Un an plus tard, il me sembla, j’aurais probablement d’autres plans.
Je ne suis toujours pas allé à Tristan da Cunha. Mais j’irai.
Je pense qu’à ce moment-là, je ferais la connaissance de la petite Katie Repetto, qui sera scolarisée dans l’unique école de l’île, là où travaille son papa.
Mais la grande sœur, celle-là même qui vous sourit, sera déjà probablement dans un pensionnat au Cap ou en Angleterre. Il n’y a pas d’école secondaire à Tristan da Cunha.
D’ailleurs, à part une usine de langoustes, il n’y a pas beaucoup d’avenir pour les jeunes de Tristan da Cunha.
La naissance de Katie Repetto est donc une bonne, une excellente nouvelle.
Palau: Mélanie et Jeffrey, les exilés qui vivent là-bas, tout au bout de l’île
Ici, dans cet hôtel désert tout au bout de l’île, vivent Mélanie et Jeffrey, les exilés que la pauvreté n’a pas oublié.

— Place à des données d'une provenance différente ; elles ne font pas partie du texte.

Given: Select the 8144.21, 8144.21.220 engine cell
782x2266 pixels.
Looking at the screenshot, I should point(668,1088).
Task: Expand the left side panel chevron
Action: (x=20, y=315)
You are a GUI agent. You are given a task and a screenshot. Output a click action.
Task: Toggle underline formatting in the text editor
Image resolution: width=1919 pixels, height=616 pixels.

Ce matin-là, en parcourant la longue plage déserte et inondée de soleil, je me disais que le monde était injuste.
Depuis mon arrivée dans cet hôtel désert au bout de la route du Nord, sur île de Baldeboab, à Palau, je ramasse religieusement les quelques déchets en plastique charriés par les marées. Chaque matin donc à 6 heures, avant pipe et café du matin, je parcours mon éphémère royaume, abrité du soleil par de majestueux mahogany et m’en vais jeter les rebuts dans une poubelle, près du barbecue, derrière le hamac.
La journée s’annonce merveilleuse. Pourtant, je pense à Mélanie et Jeffrey. Depuis six ans, ils voient la même plage, le même soleil, le même barbecue, le même hamac. Mais certainement pas avec les mêmes yeux que moi.

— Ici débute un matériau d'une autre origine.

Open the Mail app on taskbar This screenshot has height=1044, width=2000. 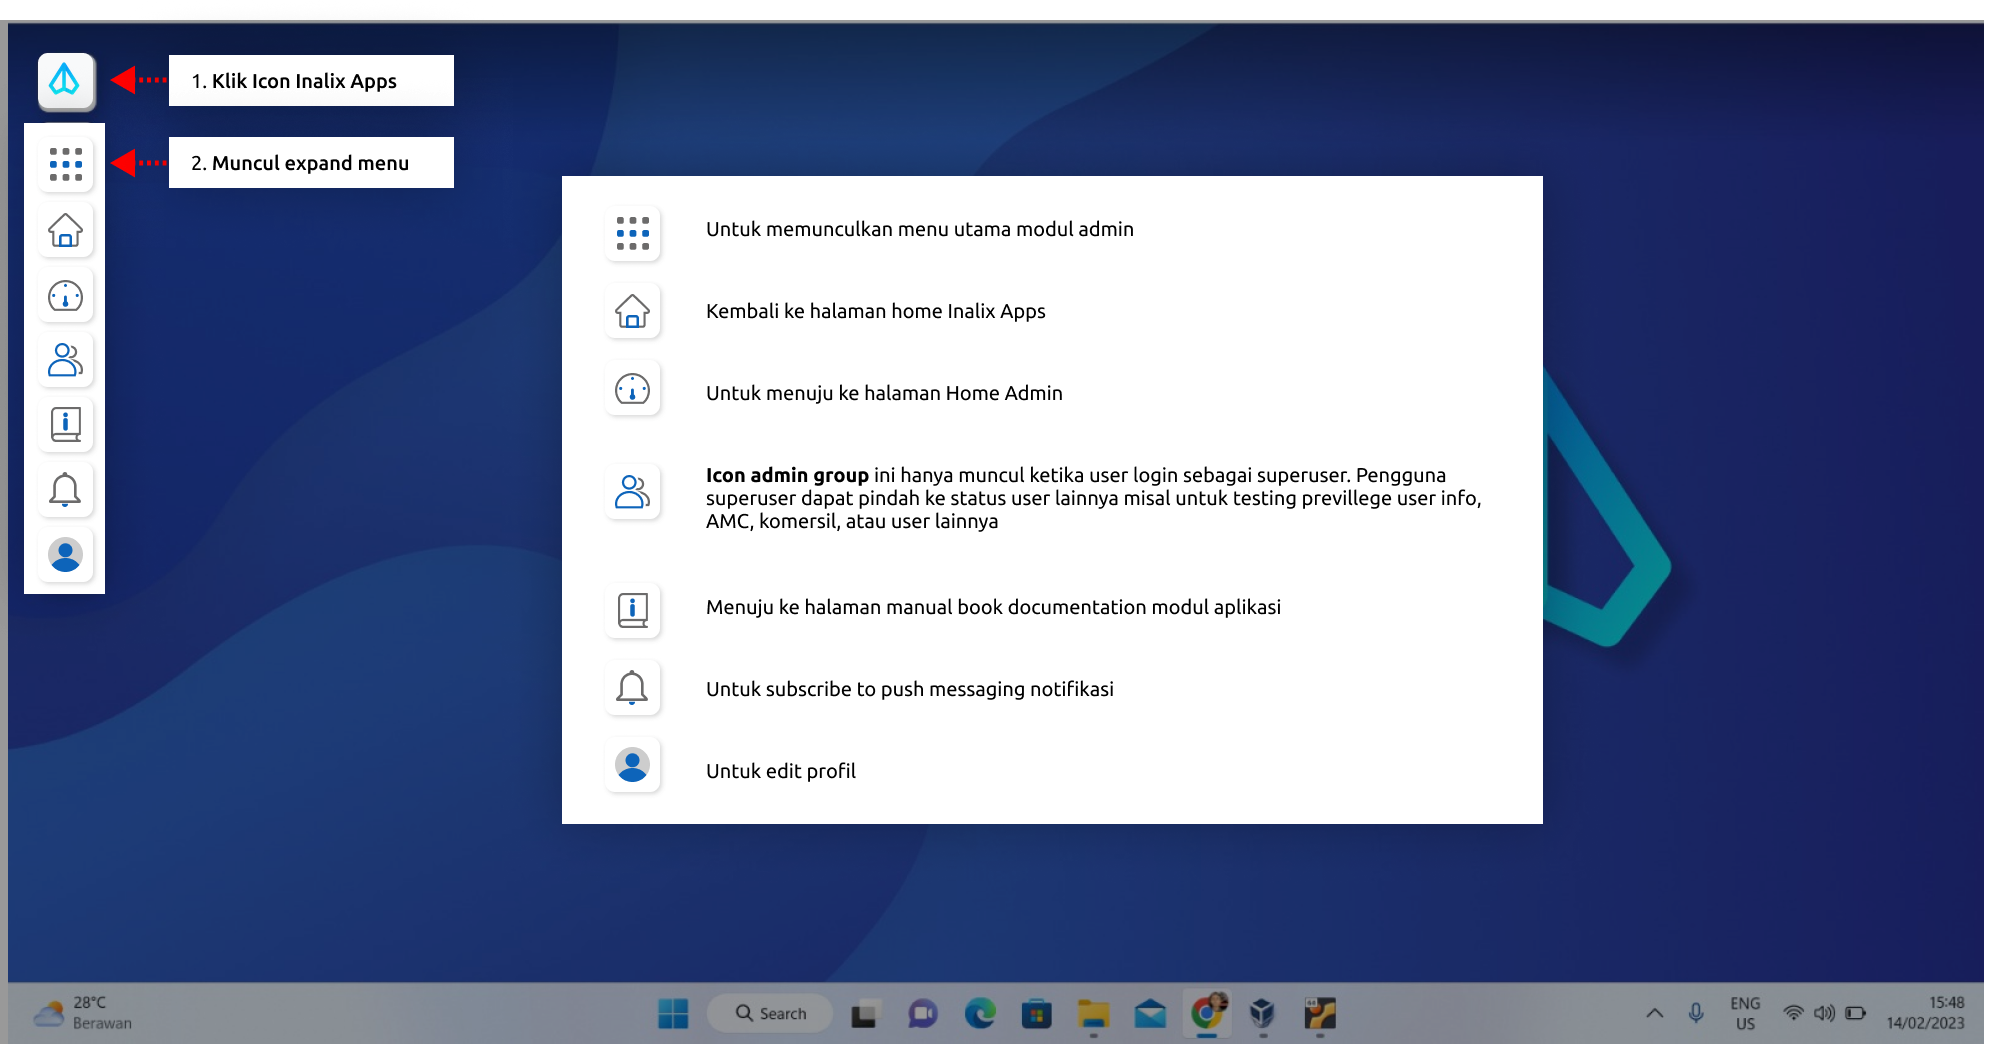tap(1150, 1013)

Depuis six ans, Mélanie travaille ici, dans cet hôtel reculé, invisible de la route et du lagon, corrodé par la végétation et l’humidité. Originaire de l’île de Panay, aux Philippines, elle a quitté son île natale pour subvenir aux besoins de ses cinq enfants, restés au pays.
Le plus jeune a six ans.
Elle ne le voit qu’une fois tous les deux ans, quand la propriétaire de l’hôtel daigne lui donner quelques jours de vacances. Elle n’a donc vu son dernier fils que deux ou trois fois depuis sa naissance. Sa sœur et son frère s’en occupent. Elle envoie de l’argent, leur téléphone quelquefois, sans doute.
Ses cinq enfants lui manquent, dit-elle, avec ce sourire dont les Philippins ont le secret. Mélanie ne fait pas son âge – elle doit avoir dans les 30 ans, elle en fait 20 — ne se plaint pas, ne gémit pas, contente d’avoir un travail.

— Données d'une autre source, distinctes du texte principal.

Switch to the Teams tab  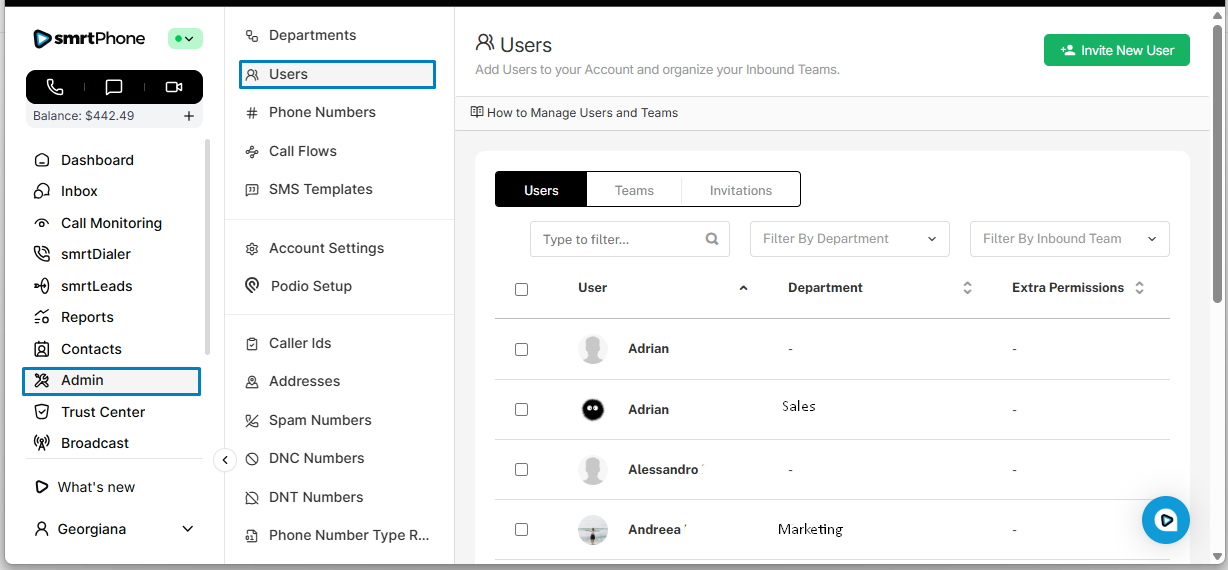tap(634, 190)
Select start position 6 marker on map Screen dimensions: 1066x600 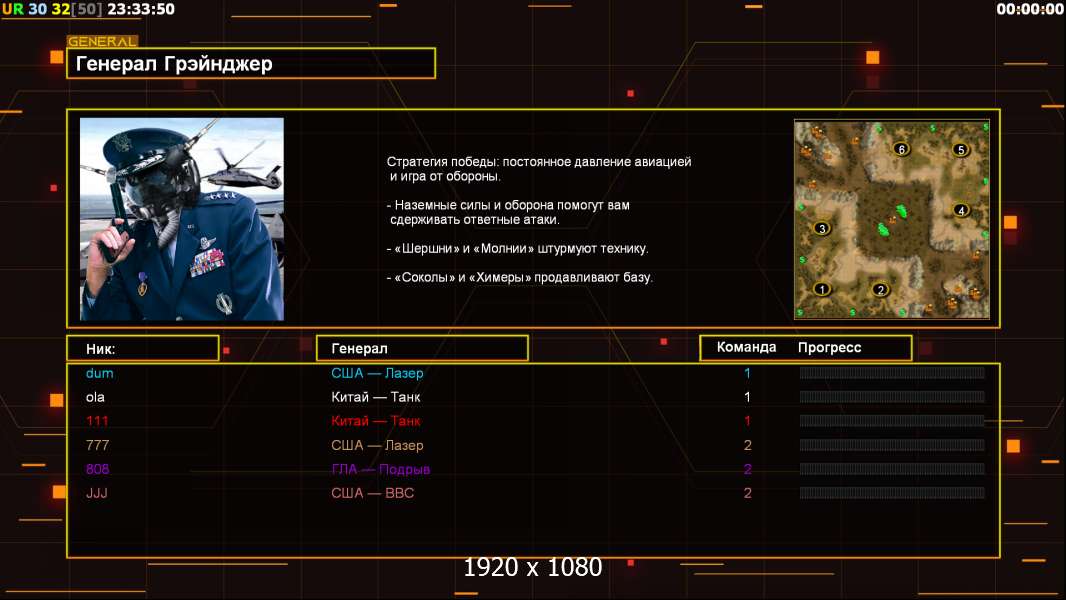(x=901, y=149)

Ils sont des millions comme Mélanie, à fuir leur pays et leurs enfants pour une vie meilleure.
Mais pour moi, Mélanie n’est pas une statistique.
Tous les soirs, elle amène le dîner dans une salle à manger vide, ouverte aux quatre vents, encerclée par la nuit tropicale, dans laquelle sautillent des crapauds et miaulent des chats efflanqués. Ils sont toujours simples et délicieux, ces repas préparés par Jeffrey.
Lui a trois enfants. Aussi à Panay. Il ne les voit qu’épisodiquement, mais je n’en saurais pas plus.
Malgré les apparences, Mélanie et Jeffrey ne sont pas ensemble. Mais ils partagent le même quotidien tranquille, la même solitude et les mêmes vagues à l’âme que la plupart des migrants de par le monde. Ils regardent la télévision philippine, envoient des mails et des mandats, restent en contact.
Pour le moment, leur existence se résume à ses trois évidences : ils sont contents d’avoir du travail, leurs enfants leur manquent, leur pays également. Le futur reste incertain.
Ils travaillent loin de leurs enfants pour que ceux-ci aient la chance d’aller à l’école, de trouver un travail décent aux Philippines, d’échapper à la pauvreté chronique et de ne pas connaître le même exil que leurs parents.